"Emerytury 67" jest wyrażeniem, które nie schodzi Polakom z ust. W programie "Tomasz Lis na żywo" nieco spokojniej niż w piątek w Sejmie przedstawili swoje punkty widzenia Adam Hofman, Stefan Niesiołowski, Andrzej Rozenek i Jacek Kurski. Nie obyło się oczywiście bez wyjaśnienia kwestii napaści na dziennikarkę "Gazety Polskiej" Ewę Stankiewicz, która spowodowała nie mniej zamieszania niż sami strajkujący działacze "Solidarności". Prowokacja na każdym kroku? Czy nasza demokracja nie jest pełnokrwista?
Debata rozpoczęła się ostrym stwierdzeniem rzecznika PiS-u, Adama Hofmana. Bez ogródek powiedział on, że Polacy stracili szansę by normalnie żyć i pracować. Jego zdaniem koszty kryzysu zostały przeniesione na zwykłych obywateli. - Polacy zostali oszukani - skwitował.

Dostarczony materiał ▸
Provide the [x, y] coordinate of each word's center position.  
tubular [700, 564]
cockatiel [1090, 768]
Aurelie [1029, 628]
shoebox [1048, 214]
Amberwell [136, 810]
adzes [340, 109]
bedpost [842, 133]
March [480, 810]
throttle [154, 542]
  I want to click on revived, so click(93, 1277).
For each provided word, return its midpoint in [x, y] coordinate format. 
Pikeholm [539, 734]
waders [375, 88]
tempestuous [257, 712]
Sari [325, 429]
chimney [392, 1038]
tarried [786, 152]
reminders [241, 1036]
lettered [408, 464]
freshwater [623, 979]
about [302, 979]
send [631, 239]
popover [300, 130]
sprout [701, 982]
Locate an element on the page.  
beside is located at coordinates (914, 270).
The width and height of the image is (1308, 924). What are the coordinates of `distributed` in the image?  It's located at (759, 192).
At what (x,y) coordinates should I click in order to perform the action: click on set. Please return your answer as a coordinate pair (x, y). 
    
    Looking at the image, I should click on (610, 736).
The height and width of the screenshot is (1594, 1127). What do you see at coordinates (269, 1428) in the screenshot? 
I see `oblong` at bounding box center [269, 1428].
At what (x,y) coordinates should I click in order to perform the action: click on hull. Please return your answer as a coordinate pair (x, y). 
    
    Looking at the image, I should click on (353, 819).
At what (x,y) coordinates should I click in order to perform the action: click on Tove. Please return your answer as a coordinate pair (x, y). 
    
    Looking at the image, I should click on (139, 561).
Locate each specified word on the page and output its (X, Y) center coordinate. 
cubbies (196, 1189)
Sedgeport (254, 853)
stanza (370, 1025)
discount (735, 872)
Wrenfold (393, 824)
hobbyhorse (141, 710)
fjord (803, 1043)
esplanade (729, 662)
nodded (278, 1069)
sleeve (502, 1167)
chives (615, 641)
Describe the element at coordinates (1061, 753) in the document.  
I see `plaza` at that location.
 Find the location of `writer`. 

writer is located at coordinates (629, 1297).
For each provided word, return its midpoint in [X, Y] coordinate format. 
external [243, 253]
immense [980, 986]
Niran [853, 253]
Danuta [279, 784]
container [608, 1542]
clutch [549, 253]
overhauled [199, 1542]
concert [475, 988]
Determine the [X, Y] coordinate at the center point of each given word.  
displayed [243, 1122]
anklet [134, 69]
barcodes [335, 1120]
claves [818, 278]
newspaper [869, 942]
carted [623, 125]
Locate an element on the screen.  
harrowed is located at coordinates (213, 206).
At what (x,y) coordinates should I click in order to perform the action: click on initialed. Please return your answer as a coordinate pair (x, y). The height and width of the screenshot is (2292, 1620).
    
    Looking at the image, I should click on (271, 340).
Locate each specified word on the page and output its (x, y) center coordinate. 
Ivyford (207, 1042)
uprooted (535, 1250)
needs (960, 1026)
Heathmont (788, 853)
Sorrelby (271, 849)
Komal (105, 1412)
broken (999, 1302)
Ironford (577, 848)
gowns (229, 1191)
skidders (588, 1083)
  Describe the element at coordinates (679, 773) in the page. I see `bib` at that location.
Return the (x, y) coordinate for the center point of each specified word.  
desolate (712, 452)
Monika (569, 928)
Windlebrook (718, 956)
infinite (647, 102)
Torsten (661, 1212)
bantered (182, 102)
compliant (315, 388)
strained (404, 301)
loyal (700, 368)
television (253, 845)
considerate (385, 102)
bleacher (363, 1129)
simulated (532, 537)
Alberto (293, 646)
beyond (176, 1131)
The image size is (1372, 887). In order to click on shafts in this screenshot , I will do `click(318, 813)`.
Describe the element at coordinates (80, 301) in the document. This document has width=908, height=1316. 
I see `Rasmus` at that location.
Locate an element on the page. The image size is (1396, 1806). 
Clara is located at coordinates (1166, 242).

Cel ▸
Na podstawie fragmentu strony odpowiedz krótko na trzy pytania.
(a) W jakim programie Adam Hofman, Stefan Niesiołowski, Andrzej Rozenek i Jacek Kurski przedstawili swoje punkty widzenia?
(b) Jak nazywa się dziennikarka, która została napadnięta, i w jakiej gazecie pracuje?
(c) Na kogo według Adama Hofmana zostały przeniesione koszty kryzysu?

Odpowiedź ▸
(a) W programie „Tomasz Lis na żywo”.
(b) To Ewa Stankiewicz z „Gazety Polskiej”.
(c) Na zwykłych obywateli.